Men and women have different ways of judging a work of art, reveals new study.
The research, which was co-authored by a Michigan State University marketing scholar, showed stark difference in how sexes evaluate art. While men seem to focus more on the artist's background and authenticity, women pay more attention to the art itself.
The study was the first to investigate how important an artist's "brand" was to average consumers when they appraise art. Turns out, that personal brand is very important, a finding that has implications for the 64 dollars billion art market and other product industries such as food and fashion.
Stephanie Mangus, assistant professor at MSU, and her fellow researchers had 518 people look at two unfamiliar paintings with made-up biographies of the artist. Some participants read a bio that characterized the artist as authentic - in other words, a lifelong painter who creates unique work. Others read a bio that characterized the artist as an ordinary painter who took up the craft only recently.
When the artist was characterized as authentic, participants had a much more favorable impression of both the artist and the artwork. Participants indicated they were more willing to buy that artist's painting and to pay a higher price for it.
Men were much more likely to use the artist's brand as a deciding factor when evaluating art.
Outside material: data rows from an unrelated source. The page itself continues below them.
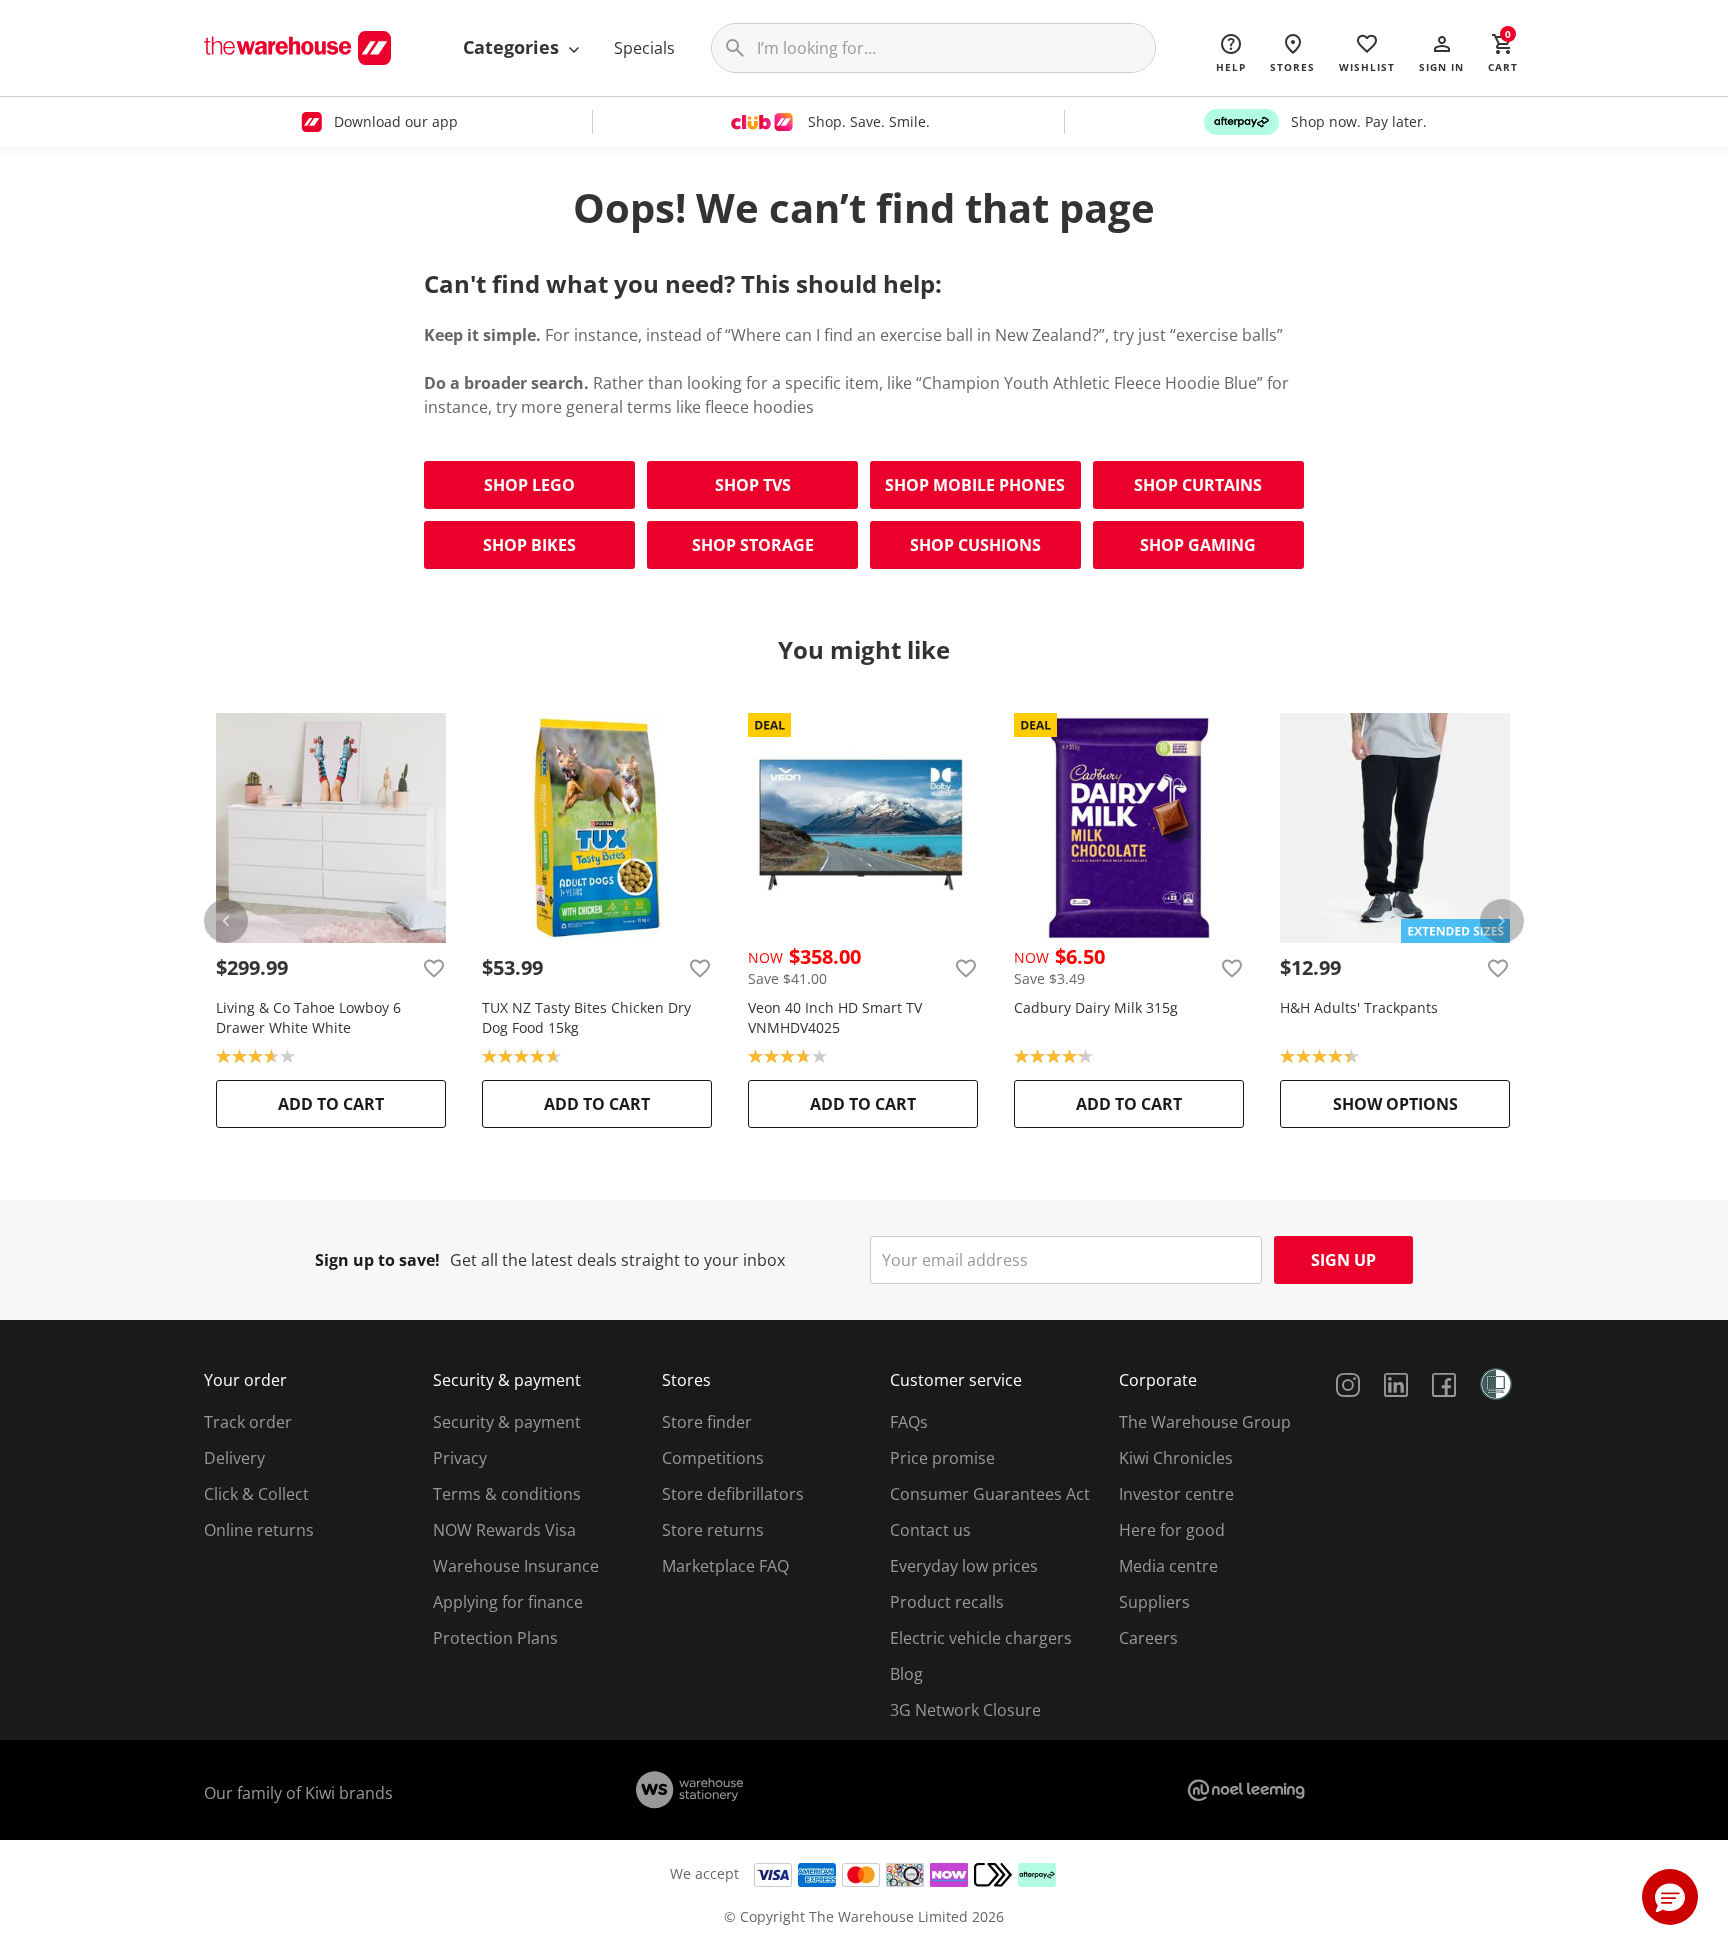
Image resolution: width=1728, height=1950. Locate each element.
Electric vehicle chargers (981, 1638)
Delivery (234, 1458)
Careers (1148, 1638)
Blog (906, 1674)
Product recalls (947, 1602)
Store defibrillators (733, 1494)
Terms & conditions (507, 1494)
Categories (513, 47)
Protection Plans (495, 1638)
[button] (1441, 52)
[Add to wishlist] (434, 968)
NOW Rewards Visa (504, 1530)
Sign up (1343, 1260)
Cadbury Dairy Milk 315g (1096, 1007)
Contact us (930, 1530)
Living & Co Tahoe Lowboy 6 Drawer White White (308, 1017)
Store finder (707, 1422)
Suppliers (1154, 1602)
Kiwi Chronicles (1176, 1458)
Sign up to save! (377, 1260)
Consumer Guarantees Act (990, 1494)
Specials (644, 48)
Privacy (460, 1458)
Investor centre (1176, 1494)
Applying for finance (508, 1602)
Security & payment (507, 1422)
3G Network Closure (965, 1710)
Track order (248, 1422)
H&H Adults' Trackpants (1359, 1007)
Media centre (1168, 1566)
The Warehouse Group (1205, 1422)
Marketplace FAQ (725, 1566)
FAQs (909, 1422)
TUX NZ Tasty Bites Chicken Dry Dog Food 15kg (586, 1017)
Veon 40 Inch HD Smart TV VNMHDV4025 (835, 1017)
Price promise (942, 1458)
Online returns (259, 1530)
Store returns (713, 1530)
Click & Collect (256, 1494)
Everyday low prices (964, 1566)
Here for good (1172, 1530)
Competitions (713, 1458)
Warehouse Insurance (516, 1566)
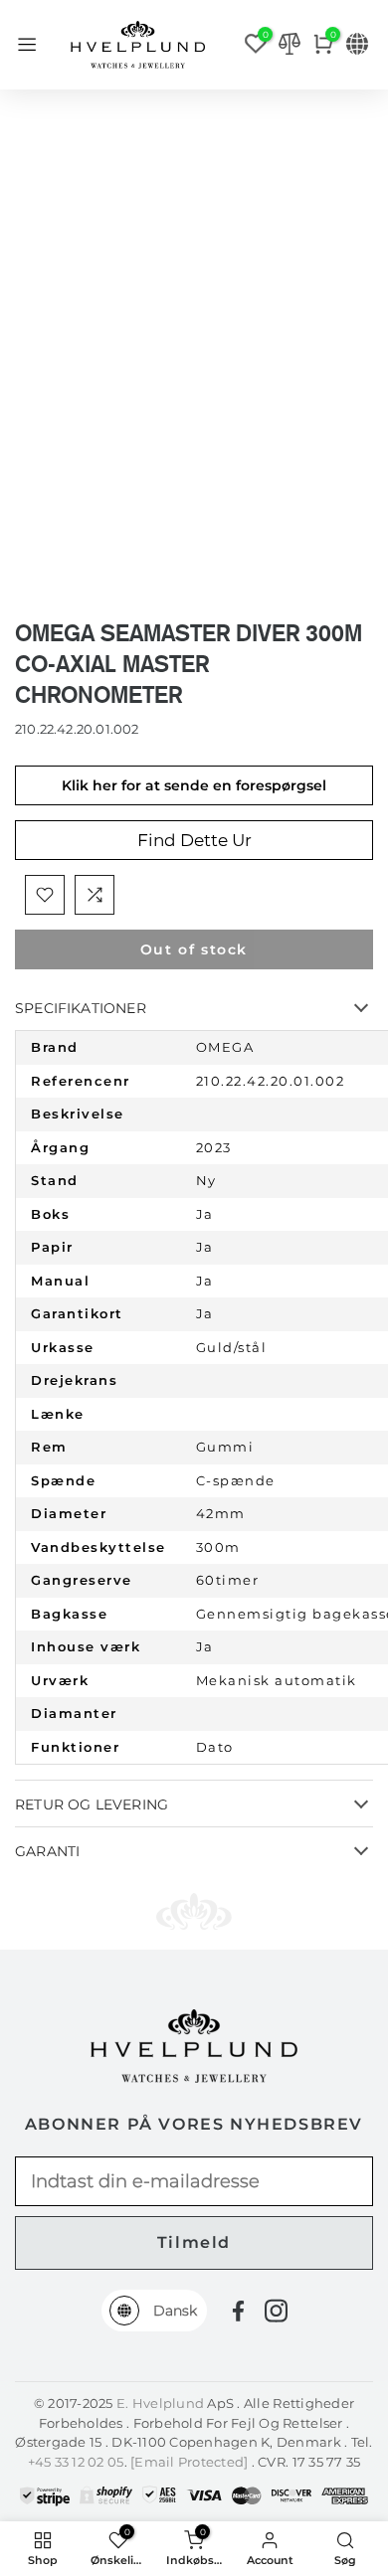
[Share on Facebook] (238, 2311)
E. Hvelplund (160, 2403)
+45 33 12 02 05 (76, 2462)
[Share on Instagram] (276, 2310)
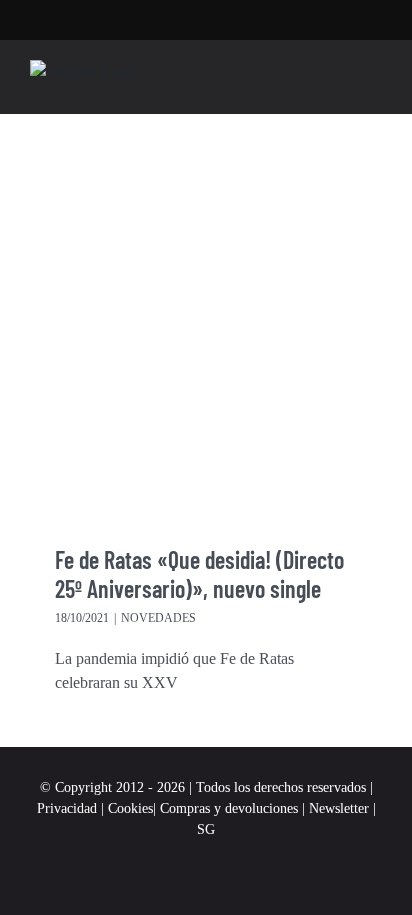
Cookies (130, 808)
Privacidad (67, 808)
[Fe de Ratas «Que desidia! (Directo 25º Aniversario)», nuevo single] (206, 340)
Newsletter (341, 808)
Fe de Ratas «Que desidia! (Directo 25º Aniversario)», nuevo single (199, 574)
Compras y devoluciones (229, 808)
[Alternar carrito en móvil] (338, 82)
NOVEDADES (158, 618)
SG (206, 829)
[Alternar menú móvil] (374, 82)
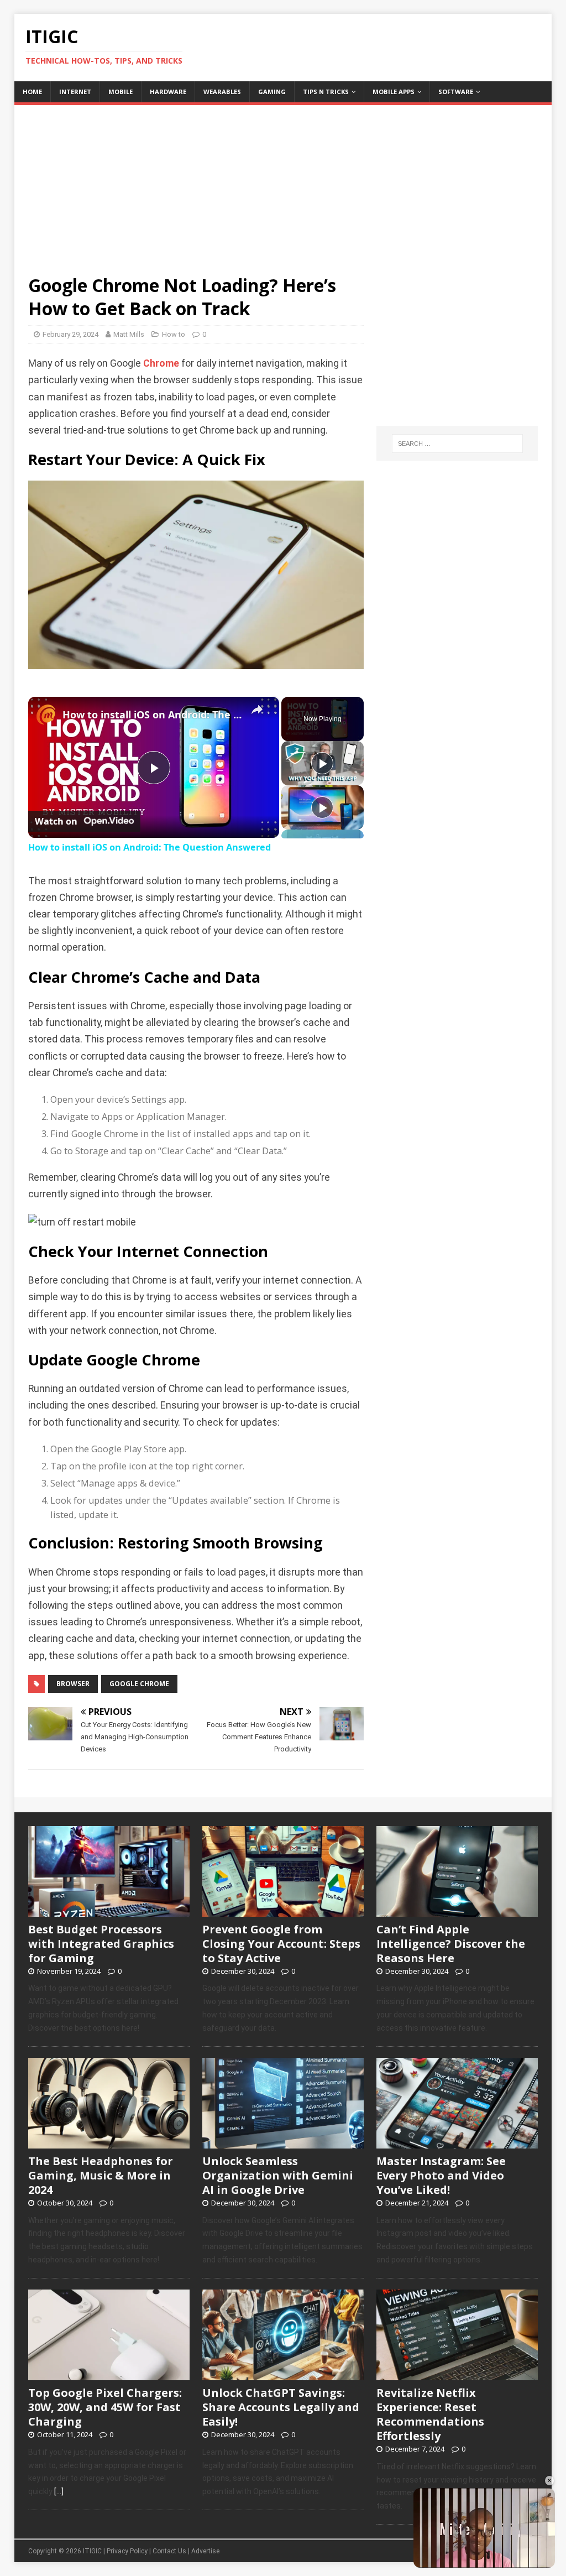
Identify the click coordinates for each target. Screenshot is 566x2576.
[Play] (322, 763)
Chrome (161, 363)
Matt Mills (128, 334)
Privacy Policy (127, 2551)
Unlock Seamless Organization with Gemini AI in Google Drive (277, 2175)
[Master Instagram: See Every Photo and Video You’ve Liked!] (457, 2142)
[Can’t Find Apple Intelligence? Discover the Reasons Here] (457, 1911)
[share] (257, 710)
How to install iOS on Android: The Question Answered (152, 714)
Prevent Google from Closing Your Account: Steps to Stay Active (281, 1943)
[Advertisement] (283, 182)
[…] (59, 2491)
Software (455, 91)
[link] (46, 714)
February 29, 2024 (70, 334)
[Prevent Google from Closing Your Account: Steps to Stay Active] (283, 1911)
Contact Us (169, 2551)
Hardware (168, 91)
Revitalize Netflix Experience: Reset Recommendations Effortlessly (430, 2414)
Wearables (222, 91)
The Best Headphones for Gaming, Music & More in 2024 (100, 2175)
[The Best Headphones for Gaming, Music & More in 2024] (109, 2142)
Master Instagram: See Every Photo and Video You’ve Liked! (441, 2175)
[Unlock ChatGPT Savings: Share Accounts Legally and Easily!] (283, 2374)
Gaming (272, 91)
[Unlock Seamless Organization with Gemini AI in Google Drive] (283, 2142)
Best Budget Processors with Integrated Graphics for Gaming (101, 1943)
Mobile (120, 91)
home (32, 91)
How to (173, 334)
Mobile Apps (394, 91)
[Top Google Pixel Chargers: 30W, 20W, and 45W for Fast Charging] (109, 2374)
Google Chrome (139, 1683)
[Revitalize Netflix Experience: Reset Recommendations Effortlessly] (457, 2374)
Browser (73, 1683)
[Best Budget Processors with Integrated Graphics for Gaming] (109, 1911)
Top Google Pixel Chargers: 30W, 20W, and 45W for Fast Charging (105, 2407)
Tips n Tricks (326, 91)
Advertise (205, 2551)
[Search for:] (457, 443)
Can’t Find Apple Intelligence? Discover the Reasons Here (450, 1943)
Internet (75, 91)
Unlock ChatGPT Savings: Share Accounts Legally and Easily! (280, 2407)
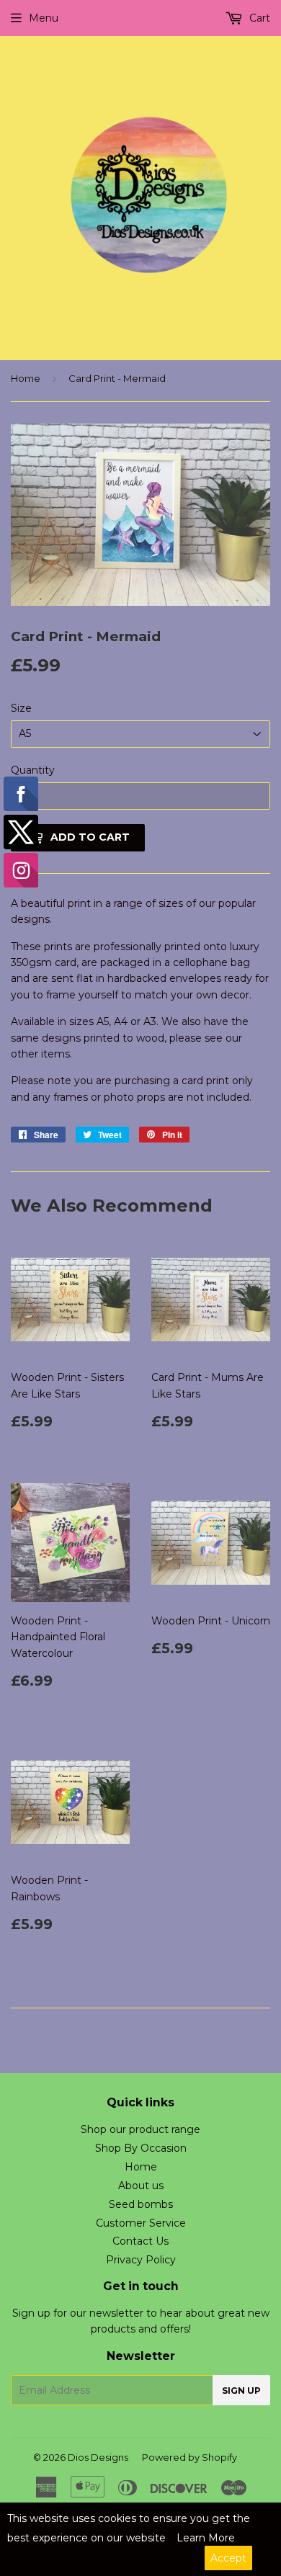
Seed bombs (141, 2204)
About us (141, 2185)
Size (21, 708)
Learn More (206, 2537)
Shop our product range (140, 2129)
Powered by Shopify (189, 2457)
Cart (258, 18)
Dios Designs (98, 2457)
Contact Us (140, 2241)
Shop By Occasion (141, 2148)
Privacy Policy (141, 2259)
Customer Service (141, 2223)
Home (25, 378)
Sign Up (241, 2390)
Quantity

Mangus said this jibed with past research that indicated men tend to use factors that are known to them (in this case, the artist's brand) when making a decision.
Women also took the artist's authenticity into account, but a bigger factor for them was the artwork itself.
While the art market has grown steadily for the past 10 years - outperforming the equities market during that time - there's a dearth of research on how consumers were actually determining the worth of artwork, Mangus said.
The study is published in the journal Psychology and Marketing.